Scan the lines below; pull out those with "agent".

(Dataset entries)
+===+
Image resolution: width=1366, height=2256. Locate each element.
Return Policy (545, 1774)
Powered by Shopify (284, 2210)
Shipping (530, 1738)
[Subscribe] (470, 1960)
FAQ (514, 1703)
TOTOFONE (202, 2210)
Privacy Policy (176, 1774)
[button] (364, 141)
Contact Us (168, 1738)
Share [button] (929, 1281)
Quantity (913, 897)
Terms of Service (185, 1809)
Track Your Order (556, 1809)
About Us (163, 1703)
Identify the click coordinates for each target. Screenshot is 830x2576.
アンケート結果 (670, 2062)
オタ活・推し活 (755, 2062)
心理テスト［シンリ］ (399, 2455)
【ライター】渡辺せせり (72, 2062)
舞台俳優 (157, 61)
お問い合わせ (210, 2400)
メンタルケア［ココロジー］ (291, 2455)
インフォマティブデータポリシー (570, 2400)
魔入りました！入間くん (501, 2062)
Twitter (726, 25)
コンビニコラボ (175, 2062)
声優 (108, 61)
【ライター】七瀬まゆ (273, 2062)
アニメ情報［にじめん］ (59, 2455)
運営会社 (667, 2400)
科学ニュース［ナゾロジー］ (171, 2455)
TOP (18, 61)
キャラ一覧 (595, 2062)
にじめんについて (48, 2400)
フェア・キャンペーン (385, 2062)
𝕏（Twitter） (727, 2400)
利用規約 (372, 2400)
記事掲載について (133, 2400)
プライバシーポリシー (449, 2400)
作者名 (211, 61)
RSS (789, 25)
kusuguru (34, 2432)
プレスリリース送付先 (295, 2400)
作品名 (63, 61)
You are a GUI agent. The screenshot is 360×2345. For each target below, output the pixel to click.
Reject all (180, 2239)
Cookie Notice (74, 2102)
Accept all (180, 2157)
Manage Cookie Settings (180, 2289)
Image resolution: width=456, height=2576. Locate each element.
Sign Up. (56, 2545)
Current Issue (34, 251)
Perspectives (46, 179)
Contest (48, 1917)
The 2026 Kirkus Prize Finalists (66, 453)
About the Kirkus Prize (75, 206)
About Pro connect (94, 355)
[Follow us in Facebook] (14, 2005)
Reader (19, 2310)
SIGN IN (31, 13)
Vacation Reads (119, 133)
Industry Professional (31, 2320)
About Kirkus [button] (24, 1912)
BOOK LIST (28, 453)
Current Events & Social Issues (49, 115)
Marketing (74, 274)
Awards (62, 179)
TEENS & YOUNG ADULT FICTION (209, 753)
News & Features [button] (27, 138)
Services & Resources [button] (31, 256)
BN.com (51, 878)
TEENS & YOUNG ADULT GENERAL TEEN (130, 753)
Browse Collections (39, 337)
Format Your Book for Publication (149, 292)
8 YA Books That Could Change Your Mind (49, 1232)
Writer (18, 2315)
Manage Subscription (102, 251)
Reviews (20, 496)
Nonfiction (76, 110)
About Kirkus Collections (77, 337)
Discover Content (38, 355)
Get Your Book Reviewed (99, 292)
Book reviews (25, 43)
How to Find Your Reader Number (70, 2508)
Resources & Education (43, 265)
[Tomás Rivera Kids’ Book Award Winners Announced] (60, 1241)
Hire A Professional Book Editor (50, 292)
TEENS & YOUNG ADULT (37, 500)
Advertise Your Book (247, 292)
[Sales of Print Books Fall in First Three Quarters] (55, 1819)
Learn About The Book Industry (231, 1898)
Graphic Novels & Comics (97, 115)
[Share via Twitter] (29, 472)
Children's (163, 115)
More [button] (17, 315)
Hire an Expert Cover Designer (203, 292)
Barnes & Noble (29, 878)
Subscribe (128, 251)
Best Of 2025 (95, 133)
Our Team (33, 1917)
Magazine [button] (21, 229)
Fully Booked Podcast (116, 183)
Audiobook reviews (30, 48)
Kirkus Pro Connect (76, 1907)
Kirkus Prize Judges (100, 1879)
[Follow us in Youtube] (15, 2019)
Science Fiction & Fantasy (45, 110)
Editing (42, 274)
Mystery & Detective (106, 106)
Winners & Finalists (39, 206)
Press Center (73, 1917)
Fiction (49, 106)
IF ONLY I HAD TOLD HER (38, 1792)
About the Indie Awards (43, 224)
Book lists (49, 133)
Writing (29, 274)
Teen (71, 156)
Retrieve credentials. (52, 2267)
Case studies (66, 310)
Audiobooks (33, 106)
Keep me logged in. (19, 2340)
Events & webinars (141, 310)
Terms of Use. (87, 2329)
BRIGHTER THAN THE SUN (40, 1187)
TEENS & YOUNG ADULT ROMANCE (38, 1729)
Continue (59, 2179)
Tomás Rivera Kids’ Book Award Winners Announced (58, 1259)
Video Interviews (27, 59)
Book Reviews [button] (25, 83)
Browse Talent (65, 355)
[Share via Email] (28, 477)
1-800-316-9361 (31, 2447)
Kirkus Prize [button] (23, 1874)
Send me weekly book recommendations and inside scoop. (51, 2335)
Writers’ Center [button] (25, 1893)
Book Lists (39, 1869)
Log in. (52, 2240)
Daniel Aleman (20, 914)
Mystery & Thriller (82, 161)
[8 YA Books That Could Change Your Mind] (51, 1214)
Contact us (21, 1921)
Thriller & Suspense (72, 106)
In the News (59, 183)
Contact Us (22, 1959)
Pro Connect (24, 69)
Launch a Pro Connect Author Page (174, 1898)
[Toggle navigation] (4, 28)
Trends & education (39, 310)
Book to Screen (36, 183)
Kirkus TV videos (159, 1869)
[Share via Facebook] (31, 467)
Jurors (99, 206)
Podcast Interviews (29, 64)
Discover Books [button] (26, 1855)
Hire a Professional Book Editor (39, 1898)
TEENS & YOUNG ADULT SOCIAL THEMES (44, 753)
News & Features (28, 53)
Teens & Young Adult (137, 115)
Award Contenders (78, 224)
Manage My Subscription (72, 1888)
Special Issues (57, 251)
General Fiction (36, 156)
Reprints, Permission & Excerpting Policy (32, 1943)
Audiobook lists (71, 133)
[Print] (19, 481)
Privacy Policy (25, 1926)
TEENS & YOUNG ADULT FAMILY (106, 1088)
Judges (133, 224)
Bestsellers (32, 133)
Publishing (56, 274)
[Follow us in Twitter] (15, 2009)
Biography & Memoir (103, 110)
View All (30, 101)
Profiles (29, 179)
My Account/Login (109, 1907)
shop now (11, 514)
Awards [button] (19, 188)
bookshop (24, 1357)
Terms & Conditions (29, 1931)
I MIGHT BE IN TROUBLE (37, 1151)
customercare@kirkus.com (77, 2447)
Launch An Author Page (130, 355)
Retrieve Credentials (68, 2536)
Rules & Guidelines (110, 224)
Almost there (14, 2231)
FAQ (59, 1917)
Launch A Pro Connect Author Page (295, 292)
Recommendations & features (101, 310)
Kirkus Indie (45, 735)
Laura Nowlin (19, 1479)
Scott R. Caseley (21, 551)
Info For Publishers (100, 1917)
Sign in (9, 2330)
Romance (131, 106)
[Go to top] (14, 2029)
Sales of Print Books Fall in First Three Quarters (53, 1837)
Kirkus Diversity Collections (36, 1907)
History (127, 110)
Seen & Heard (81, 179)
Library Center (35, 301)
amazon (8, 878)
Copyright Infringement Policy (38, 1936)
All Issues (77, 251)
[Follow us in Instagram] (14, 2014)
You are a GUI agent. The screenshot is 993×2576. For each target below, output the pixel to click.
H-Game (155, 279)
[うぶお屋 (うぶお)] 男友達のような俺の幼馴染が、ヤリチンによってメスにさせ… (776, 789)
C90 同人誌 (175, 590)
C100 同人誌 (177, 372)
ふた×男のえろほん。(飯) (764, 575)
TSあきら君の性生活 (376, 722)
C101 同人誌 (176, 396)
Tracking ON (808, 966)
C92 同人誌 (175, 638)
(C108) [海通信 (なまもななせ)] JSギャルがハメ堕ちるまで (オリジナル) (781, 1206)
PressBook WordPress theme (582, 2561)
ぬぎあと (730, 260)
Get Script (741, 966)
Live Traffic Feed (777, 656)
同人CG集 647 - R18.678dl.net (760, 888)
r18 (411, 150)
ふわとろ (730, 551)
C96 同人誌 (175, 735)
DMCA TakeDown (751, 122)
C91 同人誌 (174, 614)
+===+
- Solution for this problem
You are a GUI agent. The screenshot is 360×2345. For each target below, output the pixel to click.
You are a GUI agent. The screenshot is 993×2576. For each target below, output the pixel to click.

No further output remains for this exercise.